上に通棚(とおしだな)
簀棚の上6, 7寸あけたところに、幅9寸から1尺程の棚で、桟組とし、框は見付7, 8分、見込6, 7分、棚板の厚さ3分程の一枚板で、向う側に1寸程空けて両側の壁に取り付けます。 通棚は、滑棚(ぬめだな)ともいいます。また、二段の棚の上にあるので、水屋上棚とも呼びます。

下に簀棚(すのこだな)
流しの上部1尺7寸から2尺5分程上がったところに、幅7寸5分から9寸程の棚で、桟組とし、框は見込7, 8分、間に寒竹(や大和竹)を粋に一本づつ挟んで三枚の板を張ります。 簀棚は、簀子棚とも書き、茶碗や柄杓など濡れるものを飾るところから、濡棚(ぬれだな、ぬらしだな)、湿棚(しめしだな)、水切棚(みずきりだな)、茶碗棚(ちゃわんだな)などとも呼びます。また、二段の棚の下にあるので、水屋下棚とも呼びます。 簀棚は、右の方を途中で切って方杖(ほうずえ)や力板で納めたものがあります。

隅上に一重の釣棚(つりだな)
通棚の上に9寸から1尺程あけて左右いずれかの隅に、通常二重棚(にじゅうだな)を吊ります。

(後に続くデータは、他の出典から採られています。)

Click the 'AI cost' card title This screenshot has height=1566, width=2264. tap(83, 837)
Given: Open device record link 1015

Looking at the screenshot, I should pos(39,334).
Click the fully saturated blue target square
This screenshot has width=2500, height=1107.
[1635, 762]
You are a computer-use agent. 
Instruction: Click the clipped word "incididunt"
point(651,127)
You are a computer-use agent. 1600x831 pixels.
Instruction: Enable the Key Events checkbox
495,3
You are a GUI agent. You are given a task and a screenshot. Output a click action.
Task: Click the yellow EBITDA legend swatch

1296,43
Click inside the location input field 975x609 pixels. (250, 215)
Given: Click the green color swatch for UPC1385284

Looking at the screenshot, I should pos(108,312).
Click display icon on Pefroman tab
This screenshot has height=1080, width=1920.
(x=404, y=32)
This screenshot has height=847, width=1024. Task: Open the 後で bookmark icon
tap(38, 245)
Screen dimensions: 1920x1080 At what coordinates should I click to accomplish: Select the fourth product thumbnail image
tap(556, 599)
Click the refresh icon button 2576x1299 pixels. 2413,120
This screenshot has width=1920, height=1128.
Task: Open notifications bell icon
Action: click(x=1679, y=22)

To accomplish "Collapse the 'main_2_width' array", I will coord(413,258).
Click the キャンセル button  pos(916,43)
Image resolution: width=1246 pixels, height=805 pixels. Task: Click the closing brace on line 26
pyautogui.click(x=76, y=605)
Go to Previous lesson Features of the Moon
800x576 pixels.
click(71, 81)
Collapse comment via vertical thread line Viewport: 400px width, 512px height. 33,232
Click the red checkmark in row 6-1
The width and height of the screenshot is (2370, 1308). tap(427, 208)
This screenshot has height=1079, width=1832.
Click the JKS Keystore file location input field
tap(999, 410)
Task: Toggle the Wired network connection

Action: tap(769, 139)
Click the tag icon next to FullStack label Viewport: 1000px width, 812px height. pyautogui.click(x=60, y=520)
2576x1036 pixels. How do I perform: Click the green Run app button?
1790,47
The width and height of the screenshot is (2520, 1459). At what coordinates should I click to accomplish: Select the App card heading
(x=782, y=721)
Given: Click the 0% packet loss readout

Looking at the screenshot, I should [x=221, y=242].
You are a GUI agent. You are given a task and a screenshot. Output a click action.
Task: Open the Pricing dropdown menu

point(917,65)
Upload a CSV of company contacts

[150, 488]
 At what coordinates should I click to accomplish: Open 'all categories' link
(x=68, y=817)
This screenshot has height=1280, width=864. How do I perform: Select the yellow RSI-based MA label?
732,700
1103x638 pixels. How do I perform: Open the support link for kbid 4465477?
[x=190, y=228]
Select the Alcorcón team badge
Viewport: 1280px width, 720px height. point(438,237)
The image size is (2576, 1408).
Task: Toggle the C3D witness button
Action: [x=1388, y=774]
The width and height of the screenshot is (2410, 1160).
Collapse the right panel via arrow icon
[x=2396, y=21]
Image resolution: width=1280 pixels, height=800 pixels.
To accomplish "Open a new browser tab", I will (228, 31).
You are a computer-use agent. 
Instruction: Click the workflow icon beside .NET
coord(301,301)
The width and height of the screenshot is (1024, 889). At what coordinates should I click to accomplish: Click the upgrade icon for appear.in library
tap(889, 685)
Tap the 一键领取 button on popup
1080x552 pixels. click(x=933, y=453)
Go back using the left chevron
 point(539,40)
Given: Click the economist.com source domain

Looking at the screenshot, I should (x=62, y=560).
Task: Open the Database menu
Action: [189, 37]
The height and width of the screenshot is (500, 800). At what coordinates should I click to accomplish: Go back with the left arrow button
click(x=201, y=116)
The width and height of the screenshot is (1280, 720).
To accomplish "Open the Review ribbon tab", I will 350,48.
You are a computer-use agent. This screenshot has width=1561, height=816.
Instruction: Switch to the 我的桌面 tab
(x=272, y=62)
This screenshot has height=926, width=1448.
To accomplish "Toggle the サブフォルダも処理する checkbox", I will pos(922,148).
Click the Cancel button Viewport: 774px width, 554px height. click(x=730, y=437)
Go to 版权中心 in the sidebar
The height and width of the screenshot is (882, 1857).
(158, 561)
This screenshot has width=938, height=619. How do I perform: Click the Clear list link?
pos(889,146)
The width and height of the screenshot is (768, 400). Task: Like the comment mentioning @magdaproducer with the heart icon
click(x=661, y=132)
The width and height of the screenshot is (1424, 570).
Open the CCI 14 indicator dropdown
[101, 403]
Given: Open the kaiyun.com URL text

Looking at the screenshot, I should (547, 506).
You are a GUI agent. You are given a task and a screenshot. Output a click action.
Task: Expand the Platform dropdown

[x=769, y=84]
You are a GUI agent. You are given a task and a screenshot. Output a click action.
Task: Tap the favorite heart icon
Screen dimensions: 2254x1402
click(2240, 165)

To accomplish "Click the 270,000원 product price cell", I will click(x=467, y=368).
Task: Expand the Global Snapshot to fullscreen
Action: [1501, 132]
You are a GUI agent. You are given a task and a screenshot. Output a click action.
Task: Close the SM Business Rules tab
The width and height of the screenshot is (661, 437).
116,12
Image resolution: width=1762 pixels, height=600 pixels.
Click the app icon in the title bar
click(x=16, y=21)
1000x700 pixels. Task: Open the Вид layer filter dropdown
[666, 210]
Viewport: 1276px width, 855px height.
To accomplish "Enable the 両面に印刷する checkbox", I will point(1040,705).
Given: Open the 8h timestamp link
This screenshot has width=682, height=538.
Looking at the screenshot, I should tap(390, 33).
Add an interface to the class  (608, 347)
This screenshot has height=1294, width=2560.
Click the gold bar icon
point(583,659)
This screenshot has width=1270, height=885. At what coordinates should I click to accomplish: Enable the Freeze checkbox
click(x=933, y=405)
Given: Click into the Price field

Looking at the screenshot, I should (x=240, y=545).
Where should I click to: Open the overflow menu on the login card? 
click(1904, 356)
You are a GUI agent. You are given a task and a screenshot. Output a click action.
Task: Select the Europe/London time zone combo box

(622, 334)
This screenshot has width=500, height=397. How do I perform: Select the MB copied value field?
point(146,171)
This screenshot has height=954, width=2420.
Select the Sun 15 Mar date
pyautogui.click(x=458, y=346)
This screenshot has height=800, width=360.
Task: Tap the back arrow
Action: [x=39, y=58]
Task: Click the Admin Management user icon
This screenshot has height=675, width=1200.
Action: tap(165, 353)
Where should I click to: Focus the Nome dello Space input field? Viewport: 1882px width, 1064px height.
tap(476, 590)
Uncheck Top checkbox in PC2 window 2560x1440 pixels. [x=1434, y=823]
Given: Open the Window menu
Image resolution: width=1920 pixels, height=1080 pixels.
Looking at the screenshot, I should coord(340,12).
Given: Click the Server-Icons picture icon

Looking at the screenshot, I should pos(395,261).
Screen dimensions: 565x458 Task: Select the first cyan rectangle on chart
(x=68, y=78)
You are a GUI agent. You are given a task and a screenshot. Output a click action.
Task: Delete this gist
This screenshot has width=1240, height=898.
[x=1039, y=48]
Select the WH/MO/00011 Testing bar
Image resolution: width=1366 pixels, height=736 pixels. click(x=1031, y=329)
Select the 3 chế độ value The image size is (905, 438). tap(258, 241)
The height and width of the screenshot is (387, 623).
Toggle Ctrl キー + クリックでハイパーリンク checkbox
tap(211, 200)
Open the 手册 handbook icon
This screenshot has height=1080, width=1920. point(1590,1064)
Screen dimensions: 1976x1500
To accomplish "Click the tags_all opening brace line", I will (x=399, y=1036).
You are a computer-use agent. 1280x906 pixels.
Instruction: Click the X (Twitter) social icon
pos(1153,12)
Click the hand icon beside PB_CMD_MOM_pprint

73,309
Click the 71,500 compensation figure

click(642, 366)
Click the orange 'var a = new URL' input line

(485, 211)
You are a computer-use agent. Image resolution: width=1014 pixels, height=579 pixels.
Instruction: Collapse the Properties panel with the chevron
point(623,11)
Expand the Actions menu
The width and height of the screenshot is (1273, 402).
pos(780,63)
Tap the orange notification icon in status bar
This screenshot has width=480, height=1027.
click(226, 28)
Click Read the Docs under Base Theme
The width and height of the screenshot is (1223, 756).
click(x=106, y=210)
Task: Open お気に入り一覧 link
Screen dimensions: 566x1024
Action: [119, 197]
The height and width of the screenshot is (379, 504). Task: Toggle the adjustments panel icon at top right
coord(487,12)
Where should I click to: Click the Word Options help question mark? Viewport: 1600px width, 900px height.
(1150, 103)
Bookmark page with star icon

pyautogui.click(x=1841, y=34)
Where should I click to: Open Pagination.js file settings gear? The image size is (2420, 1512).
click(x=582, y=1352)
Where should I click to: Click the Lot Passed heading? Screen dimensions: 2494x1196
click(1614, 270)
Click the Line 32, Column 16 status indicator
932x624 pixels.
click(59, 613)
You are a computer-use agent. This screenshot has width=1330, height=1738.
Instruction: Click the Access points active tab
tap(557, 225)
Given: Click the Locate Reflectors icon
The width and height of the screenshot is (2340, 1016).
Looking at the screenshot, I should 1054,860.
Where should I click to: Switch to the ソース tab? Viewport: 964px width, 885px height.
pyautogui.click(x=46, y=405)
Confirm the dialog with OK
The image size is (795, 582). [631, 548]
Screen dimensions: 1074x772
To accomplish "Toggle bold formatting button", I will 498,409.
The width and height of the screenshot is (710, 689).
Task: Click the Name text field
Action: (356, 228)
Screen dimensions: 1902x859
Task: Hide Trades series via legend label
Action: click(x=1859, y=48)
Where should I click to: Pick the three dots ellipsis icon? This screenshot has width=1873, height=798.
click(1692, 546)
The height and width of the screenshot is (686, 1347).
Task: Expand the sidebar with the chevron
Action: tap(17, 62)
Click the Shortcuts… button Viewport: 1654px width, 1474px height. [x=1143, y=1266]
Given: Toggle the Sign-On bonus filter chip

しかし、一重棚(いちじゅうだな)を適応して。隅に釣竹や釣木で上から吊り下げた端喰(はしばみ)を入れた杉材の一枚の棚板です。 一重棚は、千利休が初めて好んだといわれます。棚板は長9寸5分程、幅9寸程(奥行9寸5分程)、厚4分程で、木口に幅5分程の端喰(はしばみ)を入れた杉板を壁に取り付け、棚の出隅から少し入ったところを3, 4分の本煤竹で吊ります。
二重棚では、棚の間を6寸程にして、下棚に灰器を飾るので灰器棚ともよばれ、上棚には何も置きませんが、水次薬缶が使われない時はここに飾られますが、うちは狭いので水屋洞庫。ひとつの棚を流用するという解釈です。